◆ Supplied data:

Segment Open

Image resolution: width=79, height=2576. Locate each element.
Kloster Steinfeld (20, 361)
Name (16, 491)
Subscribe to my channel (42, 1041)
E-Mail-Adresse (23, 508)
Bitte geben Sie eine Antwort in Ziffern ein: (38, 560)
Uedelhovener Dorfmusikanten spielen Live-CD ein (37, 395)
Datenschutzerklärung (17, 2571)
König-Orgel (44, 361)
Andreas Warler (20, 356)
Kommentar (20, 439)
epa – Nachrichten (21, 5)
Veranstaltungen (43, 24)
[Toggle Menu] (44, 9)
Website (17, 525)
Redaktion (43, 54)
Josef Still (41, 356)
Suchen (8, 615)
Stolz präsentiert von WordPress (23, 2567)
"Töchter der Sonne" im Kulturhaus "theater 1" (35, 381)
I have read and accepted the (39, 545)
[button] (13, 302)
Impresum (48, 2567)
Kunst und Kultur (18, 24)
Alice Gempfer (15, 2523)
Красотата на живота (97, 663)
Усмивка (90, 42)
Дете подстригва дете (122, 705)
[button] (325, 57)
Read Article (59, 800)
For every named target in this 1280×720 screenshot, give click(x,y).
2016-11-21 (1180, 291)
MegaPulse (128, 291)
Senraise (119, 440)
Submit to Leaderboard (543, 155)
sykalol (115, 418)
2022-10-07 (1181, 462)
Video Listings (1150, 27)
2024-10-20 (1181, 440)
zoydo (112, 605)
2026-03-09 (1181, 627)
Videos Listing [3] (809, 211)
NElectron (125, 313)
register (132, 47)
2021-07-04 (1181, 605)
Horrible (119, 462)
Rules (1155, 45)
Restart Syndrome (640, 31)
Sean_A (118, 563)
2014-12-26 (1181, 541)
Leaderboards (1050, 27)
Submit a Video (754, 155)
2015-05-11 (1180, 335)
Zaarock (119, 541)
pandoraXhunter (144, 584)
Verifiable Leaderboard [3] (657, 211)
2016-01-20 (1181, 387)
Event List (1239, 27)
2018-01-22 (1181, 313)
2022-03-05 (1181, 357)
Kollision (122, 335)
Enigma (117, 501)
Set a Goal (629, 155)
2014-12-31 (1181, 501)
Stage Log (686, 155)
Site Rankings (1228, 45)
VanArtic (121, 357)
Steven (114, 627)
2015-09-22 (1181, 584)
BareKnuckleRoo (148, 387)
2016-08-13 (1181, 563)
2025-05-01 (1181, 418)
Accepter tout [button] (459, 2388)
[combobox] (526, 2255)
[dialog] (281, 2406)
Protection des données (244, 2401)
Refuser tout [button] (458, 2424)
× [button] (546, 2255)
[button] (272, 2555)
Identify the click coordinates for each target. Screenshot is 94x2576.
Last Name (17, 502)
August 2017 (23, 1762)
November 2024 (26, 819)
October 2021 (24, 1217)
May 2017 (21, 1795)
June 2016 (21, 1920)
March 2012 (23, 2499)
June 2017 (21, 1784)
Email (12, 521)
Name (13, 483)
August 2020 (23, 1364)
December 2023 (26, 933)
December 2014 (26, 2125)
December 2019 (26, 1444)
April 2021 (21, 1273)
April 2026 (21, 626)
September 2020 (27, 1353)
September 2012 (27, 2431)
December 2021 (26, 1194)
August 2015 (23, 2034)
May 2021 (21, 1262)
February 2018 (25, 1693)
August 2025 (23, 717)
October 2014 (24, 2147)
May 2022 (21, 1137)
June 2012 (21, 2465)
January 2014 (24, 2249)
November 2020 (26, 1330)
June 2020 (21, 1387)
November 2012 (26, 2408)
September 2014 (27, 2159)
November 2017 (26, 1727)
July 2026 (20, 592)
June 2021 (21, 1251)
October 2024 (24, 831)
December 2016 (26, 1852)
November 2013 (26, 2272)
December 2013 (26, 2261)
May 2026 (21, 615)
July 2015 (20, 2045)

Segment Closed

◆ Your assignment: Check each line above for the string "September" and copy those that have it.

◆ Solution below:
September 2020 (27, 1353)
September 2012 (27, 2431)
September 2014 (27, 2159)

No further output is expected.